The idea of a survey on restoration fluttered to life again; that wild notion that’d been circling her mind for so long, looking for a soft spot to land. It’d take work, and lots of it. Research and planning, chasing down sources online, scheduling interviews. Rose thought of what that would mean: more nights in the back room, more hours hunched over a keyboard. More days spent alone.
She didn’t want to do it alone.
The realization was unexpected, as surprising as waking up and discovering that one eye had changed color in the night. She didn’t want to do it alone. Rose turned the idea over in her head, examining it from all sides, until a second realization arrived: she didn’t have to.
* * *
The reading room was quiet: the semester had reached a comfortable lull between the start of classes and fall midterms. As Rose descended the stairs, she watched Lucas’s face light up, one hand waving at her before he leaned over the service desk, beaming.
“How are you? It’s so good to see you again, I was wondering when you’d stop back in!” His words seemed to be racing one another to get out. She couldn’t help but laugh.
“It’s good to see you too.” He was wearing a forest green cardigan she hadn’t noticed before, a new purchase from his trip, maybe. “You’re looking dapper.” She watched color rise to his cheeks as he pulled on his cuffs and cocked his head self-consci
ously. Before he could respond, she rushed to continue: “I know we have a lot to catch up on, but I wanted to tell you: I have a new idea for a project and…well, I was hoping we could work on it together.”

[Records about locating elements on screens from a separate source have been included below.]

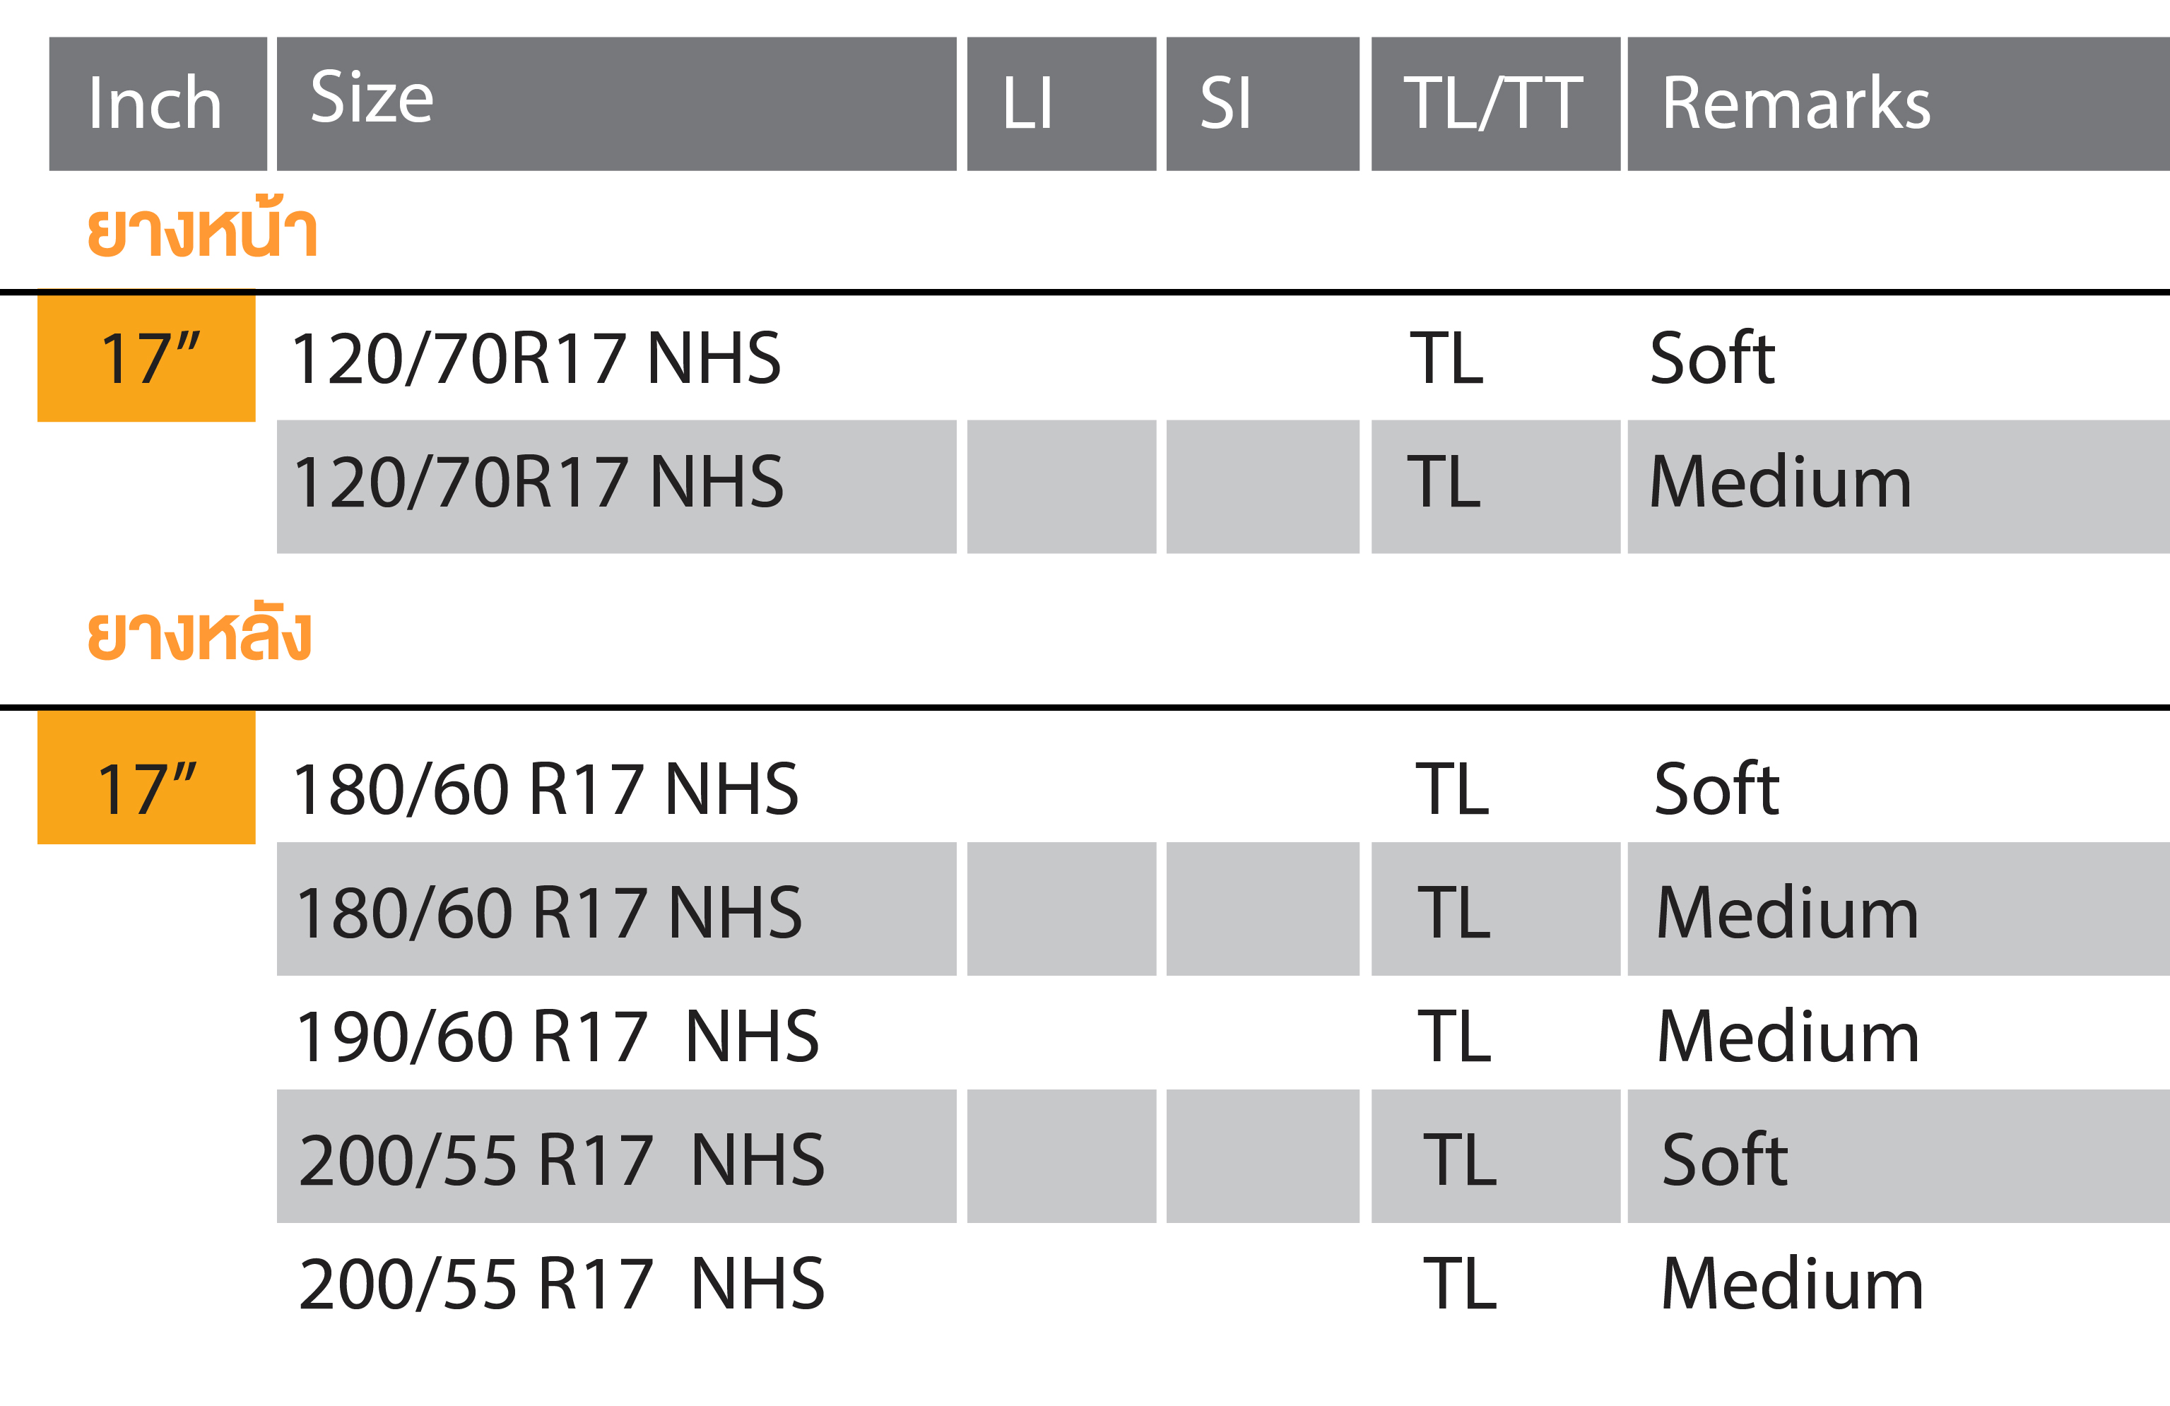The image size is (2170, 1406).
Task: Click the orange 17" cell under ยางหลัง
Action: click(146, 778)
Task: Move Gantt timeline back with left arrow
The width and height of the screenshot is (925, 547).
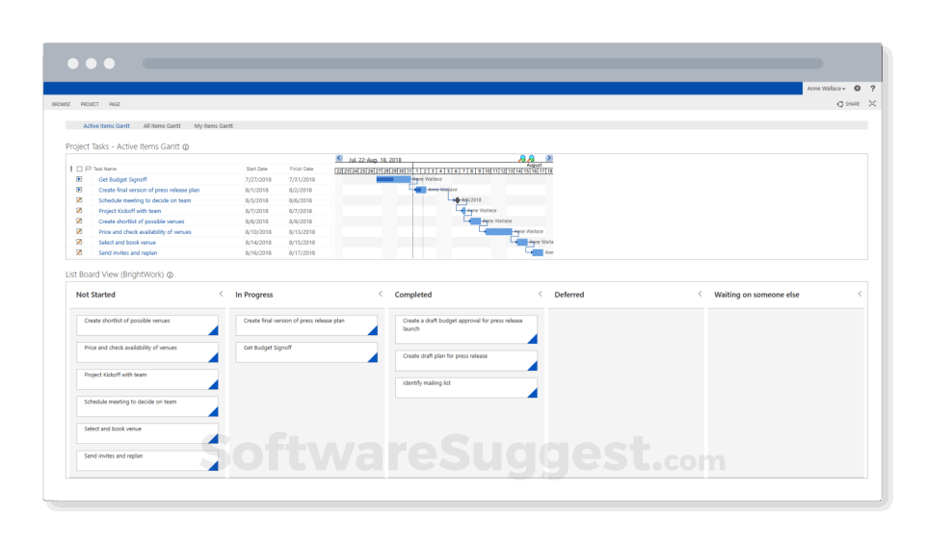Action: (338, 158)
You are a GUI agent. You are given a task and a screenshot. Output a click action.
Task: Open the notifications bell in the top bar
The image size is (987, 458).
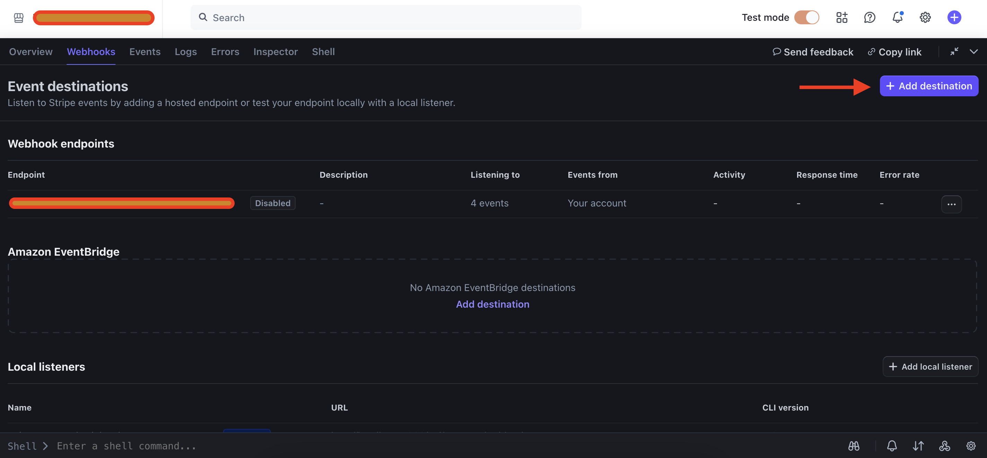coord(897,17)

The expression on his face made it easy for her to imagine what he must have looked like as a young child on Christmas morning.
28
SEVEN MONTHS LATER, GIO SAT watching the shadows of clouds. He’d stationed his chair several yards from the house, where he could feel the sun sink away behind the row of cypress trees. On his knees rested the finished treatise. He glanced at it, through the red latticework that now patterned his vision, his own blood vessels revealing themselves in a final composition. He slid a hand down the outer edges of the papers, measuring with his fingertips the unevenness where he’d added two pages: the illustration he’d done of Ippolito’s story. He wanted her to have it—to remember the place where they were together, always.
The man would arrive soon. A friend of Aurelio’s, en route to Milan, who’d agreed to bring a package along. Chiara would know what the book meant. He’d purposefully not scraped the vellum well so that she could see it’d been his journal. She’d find the sketches he’d done of her, be able to read the fragments in the margins. He knew she’d understand the message he was sending by scraping away the writing: that he was letting her go. Most of all, though, the book would prove that he’d finished his treatise. That he was a man who could keep at least one promise. When Aurelio had pressed the journal back into his hands, the day after she left, without doubt or reflection he’d known what he would do with it—just as surely as he knew that she’d see it was printed.